Afrique Sub-Saharienne

  • Egypte: Du carburant pour avions à partir du jatropha

    Hazem Badr

    28/02/17

Lecture rapide

  • Les chercheurs produisent du carburant à partir de plantes de jatropha

  • L'objectif est de réduire les émissions dans l'aviation, mais le coût élevé reste un défi

  • Les expériences se poursuivent pour développer une production bon marché

[LE CAIRE] En Egypte, des chercheurs du Centre national de recherche ont produit un biocarburant adapté aux avions, après des expériences semi-industrielles réussies en décembre dernier.
 
Le centre a été officiellement mandaté par le ministère égyptien de l'aviation civile pour trouver un biocombustible local afin d'alimenter des avions.
 
Il s'agissait d’aider à la mise en œuvre d’une recommandation de l'Association internationale du transport aérien, visant à réduire de moitié les émissions de dioxyde de carbone causées par les compagnies aériennes d'ici à 2050.
 
L'aviation commerciale contribue à hauteur de 2% environ aux émissions annuelles de carbone à l'échelle mondiale.
 
Gizine El Diwani, enseignant au département d'ingénierie chimique et semi-industrielle du centre, déclare que tout a commencé avec la production d'un biocarburant pour les voitures.
 
Les chercheurs ont fabriqué du biodiesel à partir de graines de l'arbre de jatropha, une plante pouvant servir de matière première pour la production de biocarburant renouvelable.
 
La teneur en huile des graines est située entre 20 et 25%. Pour obtenir un litre d’huile, il faut généralement 5 kg de graines.
 
Selon Gizine El Diwani, l’huile peut être facilement extraite à l'aide de solvants organiques tels que l'hexane.

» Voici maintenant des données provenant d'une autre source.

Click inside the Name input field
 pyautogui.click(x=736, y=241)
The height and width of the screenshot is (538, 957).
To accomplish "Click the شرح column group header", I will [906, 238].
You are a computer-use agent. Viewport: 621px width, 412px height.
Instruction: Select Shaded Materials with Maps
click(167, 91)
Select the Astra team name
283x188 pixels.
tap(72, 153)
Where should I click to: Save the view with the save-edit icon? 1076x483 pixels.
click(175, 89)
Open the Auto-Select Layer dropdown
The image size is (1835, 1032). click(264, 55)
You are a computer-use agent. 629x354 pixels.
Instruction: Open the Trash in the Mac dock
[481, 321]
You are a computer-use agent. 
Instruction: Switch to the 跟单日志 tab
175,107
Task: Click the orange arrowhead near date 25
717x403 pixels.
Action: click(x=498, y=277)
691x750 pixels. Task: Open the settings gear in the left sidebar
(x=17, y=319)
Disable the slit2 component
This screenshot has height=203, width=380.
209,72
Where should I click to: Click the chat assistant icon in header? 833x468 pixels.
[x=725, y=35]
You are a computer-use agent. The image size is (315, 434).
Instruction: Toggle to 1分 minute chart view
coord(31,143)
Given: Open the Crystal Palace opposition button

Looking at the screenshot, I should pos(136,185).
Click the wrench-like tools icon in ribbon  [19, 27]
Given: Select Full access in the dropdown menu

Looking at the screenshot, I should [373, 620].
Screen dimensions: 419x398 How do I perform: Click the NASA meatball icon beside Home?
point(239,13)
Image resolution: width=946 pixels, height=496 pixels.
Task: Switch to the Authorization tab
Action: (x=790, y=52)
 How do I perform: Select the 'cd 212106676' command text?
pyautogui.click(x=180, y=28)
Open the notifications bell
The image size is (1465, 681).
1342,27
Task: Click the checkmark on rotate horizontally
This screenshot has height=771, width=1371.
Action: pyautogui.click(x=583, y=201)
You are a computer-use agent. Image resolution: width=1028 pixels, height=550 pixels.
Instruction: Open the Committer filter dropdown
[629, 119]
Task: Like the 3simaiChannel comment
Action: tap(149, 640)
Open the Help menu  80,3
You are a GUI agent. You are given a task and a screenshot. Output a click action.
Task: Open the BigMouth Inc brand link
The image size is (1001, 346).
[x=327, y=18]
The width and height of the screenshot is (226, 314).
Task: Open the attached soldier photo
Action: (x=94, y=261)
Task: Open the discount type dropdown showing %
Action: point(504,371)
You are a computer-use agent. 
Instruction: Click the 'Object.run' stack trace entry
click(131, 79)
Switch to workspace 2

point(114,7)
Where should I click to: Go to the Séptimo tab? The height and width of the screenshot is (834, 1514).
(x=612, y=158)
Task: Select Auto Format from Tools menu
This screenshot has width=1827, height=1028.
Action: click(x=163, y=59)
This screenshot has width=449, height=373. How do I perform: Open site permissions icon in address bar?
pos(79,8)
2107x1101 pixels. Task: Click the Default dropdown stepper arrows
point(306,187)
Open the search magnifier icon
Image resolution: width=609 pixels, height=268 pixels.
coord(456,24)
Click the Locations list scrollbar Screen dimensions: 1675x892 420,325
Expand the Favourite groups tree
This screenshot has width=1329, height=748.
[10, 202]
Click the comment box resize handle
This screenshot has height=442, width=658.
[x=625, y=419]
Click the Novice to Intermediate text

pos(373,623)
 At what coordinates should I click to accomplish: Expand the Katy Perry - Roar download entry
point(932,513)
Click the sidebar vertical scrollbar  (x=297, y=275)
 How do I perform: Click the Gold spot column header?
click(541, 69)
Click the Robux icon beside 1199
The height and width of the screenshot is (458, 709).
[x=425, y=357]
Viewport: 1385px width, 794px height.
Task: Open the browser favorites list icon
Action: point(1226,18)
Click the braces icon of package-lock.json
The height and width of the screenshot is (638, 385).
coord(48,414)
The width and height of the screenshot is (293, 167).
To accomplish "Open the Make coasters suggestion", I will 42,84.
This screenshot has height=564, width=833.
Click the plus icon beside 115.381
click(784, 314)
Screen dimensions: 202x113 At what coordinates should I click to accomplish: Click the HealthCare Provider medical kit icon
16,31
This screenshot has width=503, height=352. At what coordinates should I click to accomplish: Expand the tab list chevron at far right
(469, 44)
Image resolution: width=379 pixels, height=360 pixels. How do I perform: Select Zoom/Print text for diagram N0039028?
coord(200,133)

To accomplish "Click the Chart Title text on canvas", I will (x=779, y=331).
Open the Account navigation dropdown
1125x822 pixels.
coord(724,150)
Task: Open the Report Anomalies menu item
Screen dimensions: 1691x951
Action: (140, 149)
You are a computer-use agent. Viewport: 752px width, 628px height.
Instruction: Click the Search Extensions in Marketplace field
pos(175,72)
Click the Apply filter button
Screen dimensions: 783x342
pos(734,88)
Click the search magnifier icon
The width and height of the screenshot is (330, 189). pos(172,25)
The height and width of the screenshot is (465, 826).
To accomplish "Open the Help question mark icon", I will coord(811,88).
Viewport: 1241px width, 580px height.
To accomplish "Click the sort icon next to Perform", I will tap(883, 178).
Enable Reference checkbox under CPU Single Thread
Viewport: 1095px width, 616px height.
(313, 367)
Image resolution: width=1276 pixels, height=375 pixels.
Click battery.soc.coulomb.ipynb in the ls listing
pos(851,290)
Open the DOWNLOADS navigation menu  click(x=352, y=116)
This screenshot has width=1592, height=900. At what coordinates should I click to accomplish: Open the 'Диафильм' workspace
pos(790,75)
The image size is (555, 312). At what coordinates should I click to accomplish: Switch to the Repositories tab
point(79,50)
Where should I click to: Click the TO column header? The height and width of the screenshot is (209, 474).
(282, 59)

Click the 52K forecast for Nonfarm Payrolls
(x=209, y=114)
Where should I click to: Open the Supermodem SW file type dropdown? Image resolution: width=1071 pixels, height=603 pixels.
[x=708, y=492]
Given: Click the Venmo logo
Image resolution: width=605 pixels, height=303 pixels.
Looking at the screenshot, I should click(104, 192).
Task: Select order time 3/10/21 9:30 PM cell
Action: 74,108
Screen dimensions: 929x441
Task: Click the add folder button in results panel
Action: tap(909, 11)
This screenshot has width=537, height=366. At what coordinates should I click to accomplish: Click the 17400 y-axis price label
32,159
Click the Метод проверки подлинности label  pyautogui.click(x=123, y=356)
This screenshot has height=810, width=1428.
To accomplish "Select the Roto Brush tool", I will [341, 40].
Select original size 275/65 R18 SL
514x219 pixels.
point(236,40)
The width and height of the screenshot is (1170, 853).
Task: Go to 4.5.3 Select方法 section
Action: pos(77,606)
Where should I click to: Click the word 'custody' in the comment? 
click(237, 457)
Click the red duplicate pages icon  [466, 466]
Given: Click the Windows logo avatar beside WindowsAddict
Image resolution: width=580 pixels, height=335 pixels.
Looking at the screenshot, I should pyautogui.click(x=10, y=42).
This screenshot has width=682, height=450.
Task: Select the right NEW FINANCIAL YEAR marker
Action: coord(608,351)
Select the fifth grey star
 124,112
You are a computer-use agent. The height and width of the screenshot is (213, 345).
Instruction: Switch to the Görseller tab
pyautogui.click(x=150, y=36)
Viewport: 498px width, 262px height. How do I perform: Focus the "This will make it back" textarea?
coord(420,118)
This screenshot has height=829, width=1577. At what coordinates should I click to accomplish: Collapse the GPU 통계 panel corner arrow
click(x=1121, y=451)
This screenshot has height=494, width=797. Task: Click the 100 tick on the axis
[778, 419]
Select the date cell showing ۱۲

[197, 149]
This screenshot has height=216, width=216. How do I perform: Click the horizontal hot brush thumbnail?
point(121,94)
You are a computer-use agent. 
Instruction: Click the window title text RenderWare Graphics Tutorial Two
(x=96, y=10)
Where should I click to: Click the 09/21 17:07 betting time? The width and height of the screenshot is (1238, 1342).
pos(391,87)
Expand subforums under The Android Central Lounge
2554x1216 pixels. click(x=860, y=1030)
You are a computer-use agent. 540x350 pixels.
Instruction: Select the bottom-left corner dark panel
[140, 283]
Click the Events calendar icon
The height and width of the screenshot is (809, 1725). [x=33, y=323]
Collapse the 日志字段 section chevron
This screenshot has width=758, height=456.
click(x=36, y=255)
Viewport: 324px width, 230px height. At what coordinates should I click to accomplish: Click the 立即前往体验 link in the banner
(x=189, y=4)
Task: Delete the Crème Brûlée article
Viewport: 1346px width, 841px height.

“Le prix le plus bas du biocarburant est de 90 % supérieur à celui du carburant classique; cela est dû au coût élevé des matériaux nécessaires à la fabrication de biocarburants.”

Khaled Fouad
Université de Zagazig en Égypte

 
Étant donné que les propriétés de l’huile à base de jatropha diffèrent de celles du carburant traditionnel - en termes de viscosité, de densité et de degré de combustion -, elle doit passer par un certain nombre de procédés chimiques assez simples pour être adaptée aux moteurs.
 
À ce stade, l’huile est adaptée pour les moteurs de voiture. Pour être adaptée aux moteurs à réaction, elle devrait être capable de résister à la congélation jusqu'à au moins -45 degrés Celsius. L'équipe de recherche envisage de résoudre ce problème à un stade ultérieur du développement du combustible.
 
Gizine El Diwani explique : "Nous avons réussi à améliorer le point de congélation du biocarburant Jatropha par un processus de craquage thermique, en utilisant des stimuli thermiques à haute température avec une pression élevée, pour ramener le carburant à -40 degrés C sans qu'il se congèle. Ensuite, nous avons pu atteindre -45 degrés en introduisant des additifs chimiques."
 
Gizine El Diwani ajoute que l'Egypte a réussi à cultiver le jatropha sur de vastes étendues de terres, dans une zone désertique de la Haute-Egypte estimée à environ 1000 acres.
 
Le succès des expériences de production de biocarburants devrait encourager l'équipe de recherche à augmenter la superficie réservée à la culture de jatropha.
 
Khaled Fouad, chercheur en ingénierie aéronautique à l'Université Zagazig en Egypte, voit un avantage fondamental dans la production de biocarburants à partir de graines de jatropha.
 
"Il s'agit d'un arbre non comestible pour les humains et les animaux, qui pousse dans le sol désertique sablonneux et est irrigué par les eaux usées - ce qui en fait une source unique de biocarburants.
 
Cependant, souligne Khaled Fouad, il subsiste un sérieux défi dans le coût élevé de production, qu'il attribue à l'utilisation d'additifs pour abaisser le point de congélation.
 
"Globalement, le prix le plus bas du biocarburant est de 90% plus élevé que celui du carburant classique ; cela est dû au coût élevé des matériaux nécessaires à la fabrication de biocarburants", a-t-il expliqué.
 
Les chercheurs travaillent actuellement à résoudre ce problème, selon Salwa Hawash, membre de l'équipe de recherche. "Nous allons essayer d'éliminer les matériaux utilisés pour abaisser le point de congélation, en ajoutant de l'hydrogène au processus de craquage thermique, et nous nous attendons à des résultats positifs qui permettront de réduire le coût."
 
Une autre expérience semi-industrielle sur le biocarburant sera effectuée après l'introduction de ce type de craquage.
 
Selon Gizine El Diwani, l'équipe espère terminer toutes les expériences industrielles et commencer à utiliser des biocarburants fabriqués localement dans les avions d'ici à la fin de 2017.